Продолжите отрывок о дестабилизации рынков после Великой рецессии, начав сразу после его последнего предложения.

═════ ИСХОДНЫЙ ТЕКСТ ═════

В свою очередь, офшорные фонды, аккумулировавшие ка­питалы в странах как центра, так и периферии, создали новую фи­нансовую инфраструктуру, глобальную сеть перемещения денег, живущую по своим законам и мало связанную с потребностями людей (если не считать, конечно, собственников офшорного ка­питала и их управляющих).

Анализ деятельности этих фондов приводит Брук Харринг­тон к пессимистическому выводу, что создана система, обеспе­чивающая существование оторванных от общества финансовых династий, а главное — систематическое поддержание и увели­чение неравенства, не имеющего ничего общего с вознаграж­дением за успех в бизнесе. И этот разрыв вряд ли можно будет исправить без революции[190].

Дестабилизация рынков

Великая рецессия, спровоцированная банкротством банков и крахом на рынке недвижимости в США, разом выявила, насколько рыночные реформы стали фактором хронической дестабилиза­ции рынков. Разумеется, неолиберальные экономисты могли по­вторять обычные мантры об «ошибках регуляторов», «жадности» отдельных финансовых игроков и цепи «досадных случайностей», обваливших ранее безупречно работавшую систему, а государ­ственные банки и правительства прибегли к обычному средству спасения, массово выкупая долг, созданный частными корпораци­ями. Но очень скоро выяснилось, что без изменения политики нет оснований надеяться на преодоление кризиса. Можно было смяг­чить его остроту и восстановить падающий спрос, заливая рынок казенными деньгами. Но такие лекарства лишь позволяли снимать симптомы болезни, создавая при этом многочисленные побочные эффекты, с которыми приходилось справляться отдельно. Кризис частной задолженности сменился стремительным ростом государ­ственного долга, который, однако, в свою очередь перераспреде­лялся между странами, превращая одни государства в банкротов, а другие — в агрессивных кредиторов.

Очень скоро последовал новый удар: глобальная пандемия COVID-19, которая, помимо экономических потерь, спровоциро­вала и тектонические сдвиги в массовом сознании. Она разрушила привычный мир очевидных представлений и практик, заставив миллионы людей столкнуться не столько с новой реальностью, сколько с ранее скрытыми сторонами той самой реальности, в ко­торой они, порой сами того не сознавая, жили и прежде.

═════ ИСХОДНЫЕ ДАННЫЕ ═════

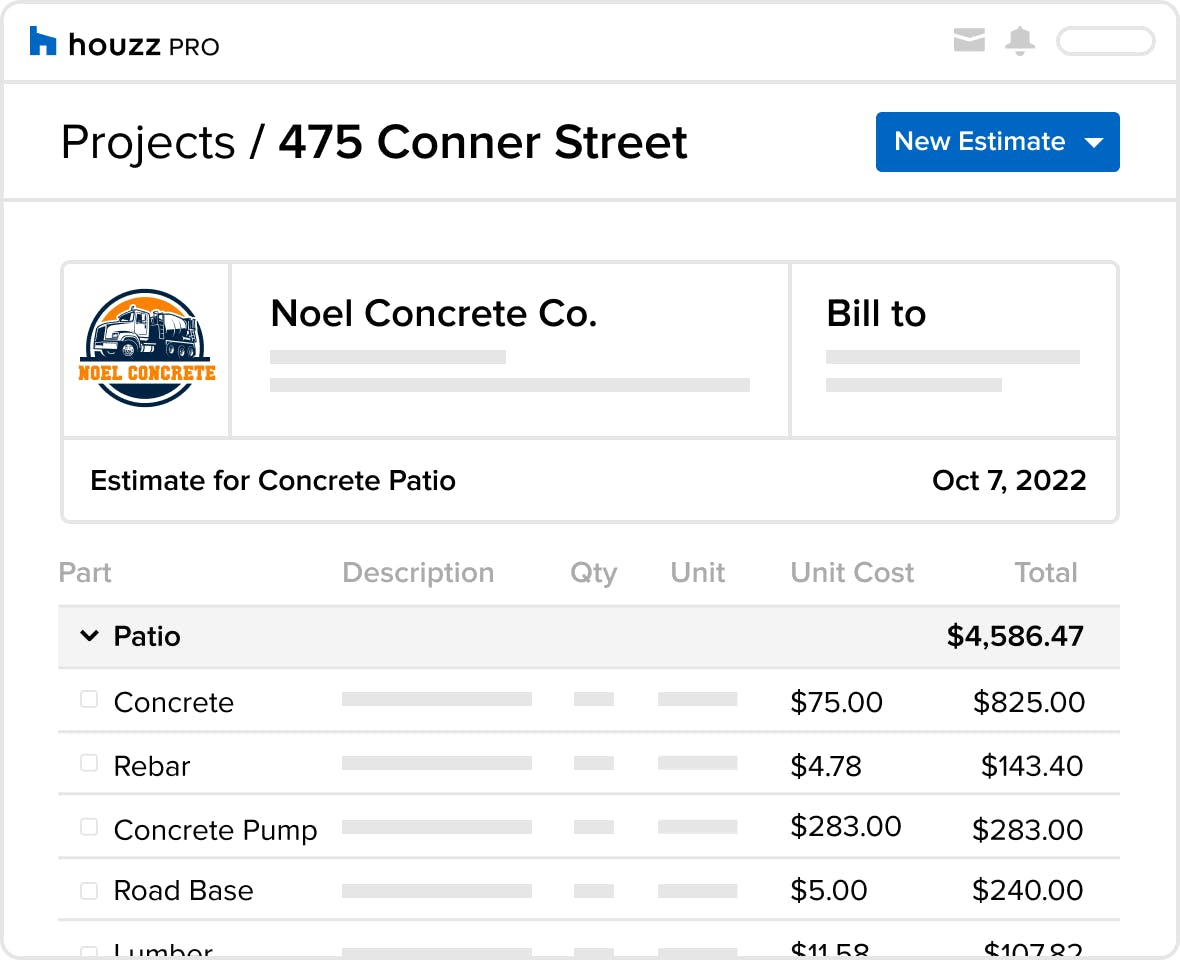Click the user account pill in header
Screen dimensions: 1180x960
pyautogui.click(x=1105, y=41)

═════
═════ ИСХОДНЫЕ ДАННЫЕ ═════

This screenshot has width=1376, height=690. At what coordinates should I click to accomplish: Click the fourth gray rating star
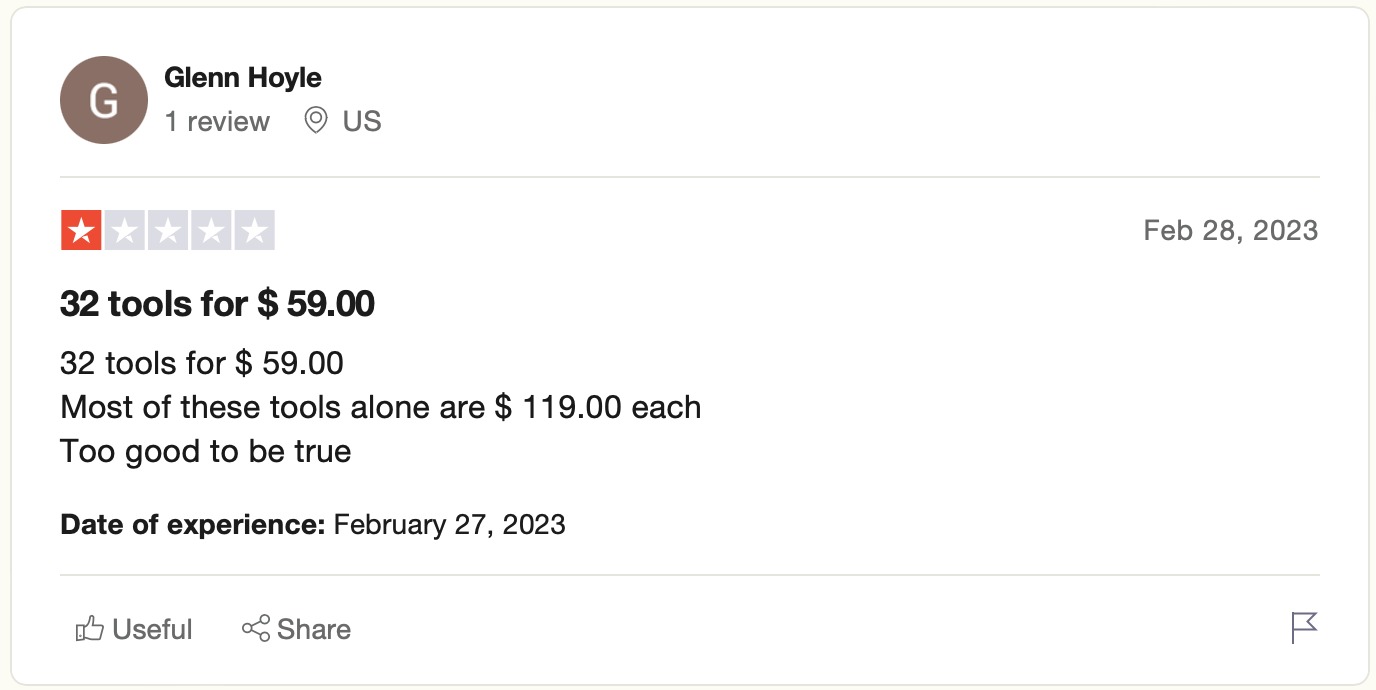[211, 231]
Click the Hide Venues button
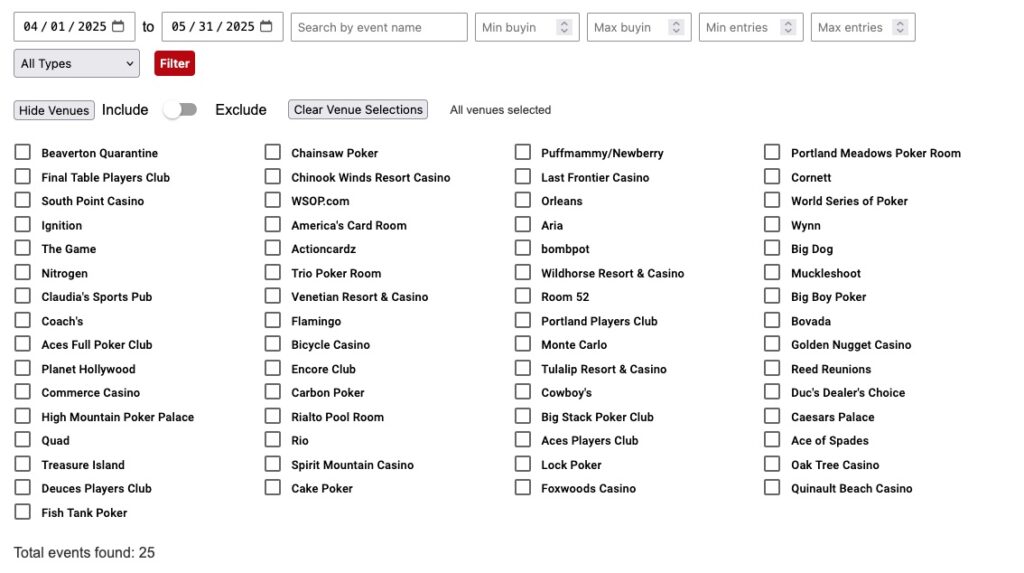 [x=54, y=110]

═════
═════ ИСХОДНЫЕ ДАННЫЕ ═════

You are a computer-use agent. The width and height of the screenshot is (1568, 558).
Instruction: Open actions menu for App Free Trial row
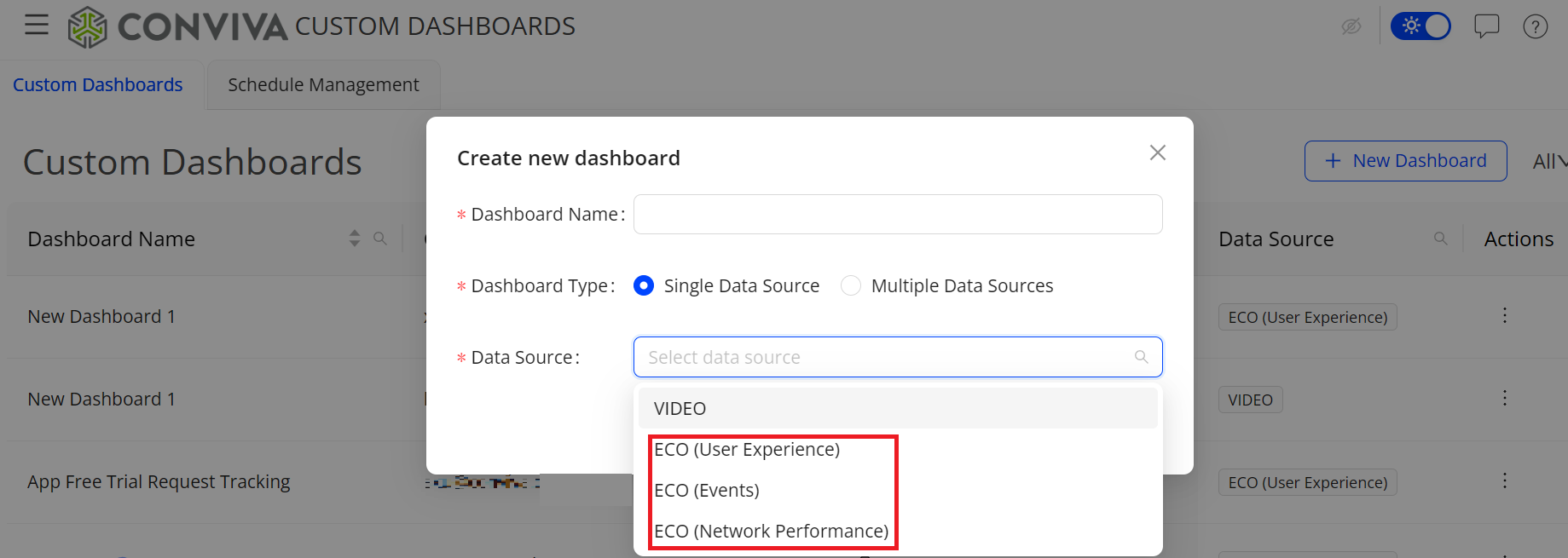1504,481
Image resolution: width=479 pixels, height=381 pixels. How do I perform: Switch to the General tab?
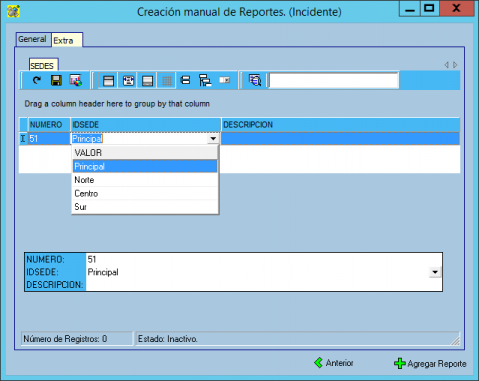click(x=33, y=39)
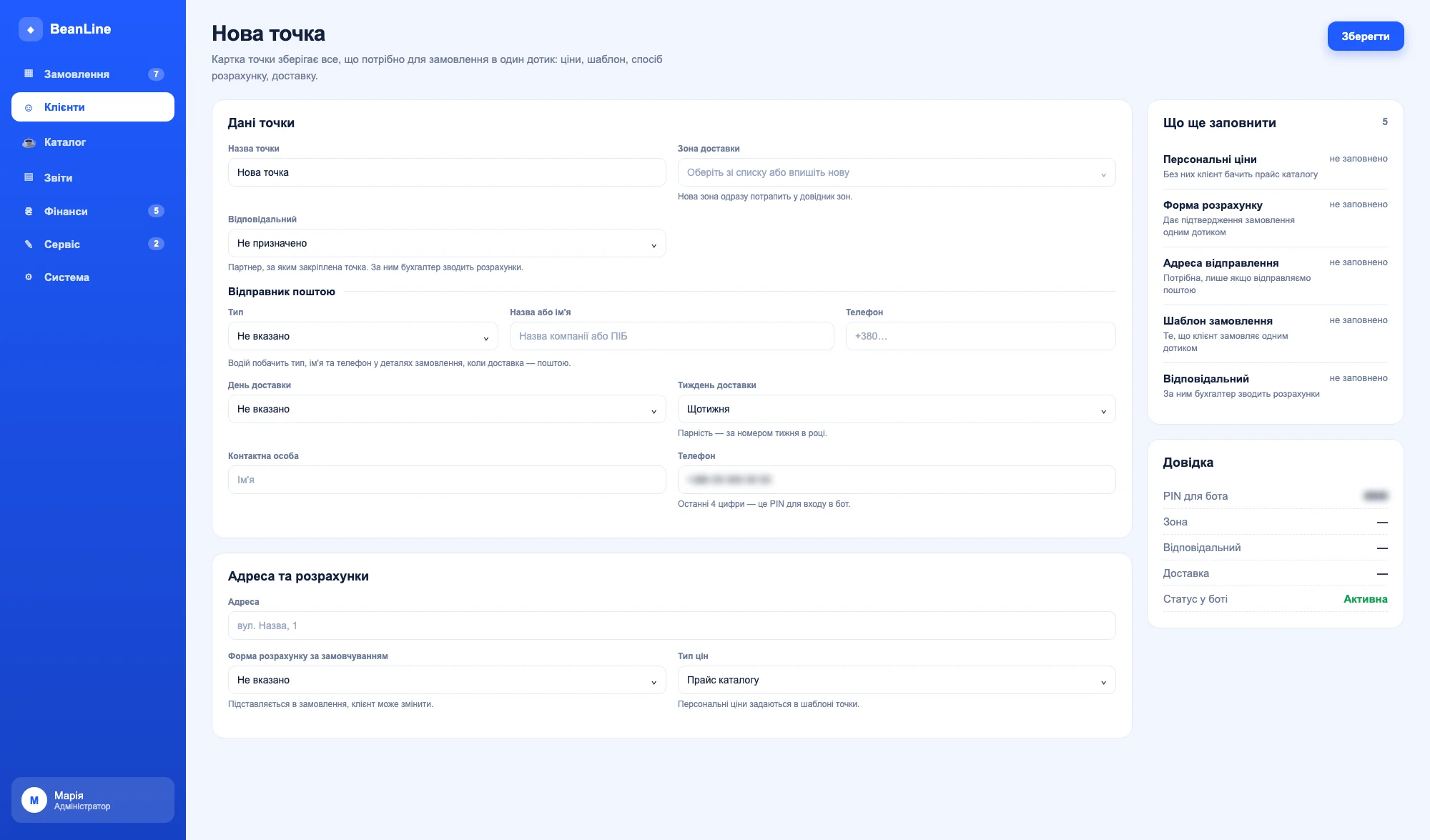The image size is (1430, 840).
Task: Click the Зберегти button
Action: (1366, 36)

═════

* ОЖИДАЕМЫЙ ОТВЕТ *
Общество, привыкшее к практике массового потребления, воспринимает его как нечто само собой разумеющееся, полагая, что оно имеет, пользуясь термином Бодрийяра, «естественное право на изобилие»[191]. В результате изобилие «делается повседневным и банальным, оно переживается как повседневное чудо в той мере, в какой оно проявляется не как произведенное, вырванное, заво­еванное в результате исторического и общественного усилия, а как розданное благодетельной мифологической инстанцией, закон­ными наследниками которой мы являемся: Техникой, Прогрессом, Ростом и т. д.»[192] При этом, с одной стороны, в обществе склады­вается иллюзия того, что капиталистические порядки — такие, как они есть на данный момент, — сами по себе обеспечивают потре­бительское благополучие, которое с легкой руки того же Бодрийяра теперь можно критиковать и оспаривать, но которое тем не менее не воспринимается как результат развития целой череды классовых и политических конфликтов, приведших капитализм к социальным реформам. А с другой стороны, будучи естественным, это право, по мнению обывателя, сохранится за ним независимо от того, как будет происходить дальнейшая эволюция или деградация капита­лизма. Хуже того, массы трудящихся оказываются вовлечены в по­требительскую гонку, имеющую собственную логику, инерцию и масштабы, так что неминуемо начинают претендовать на тот «нор­мальный» образ жизни, который тоже воспринимается ими как естественный и современный, но оказывается им не по средствам.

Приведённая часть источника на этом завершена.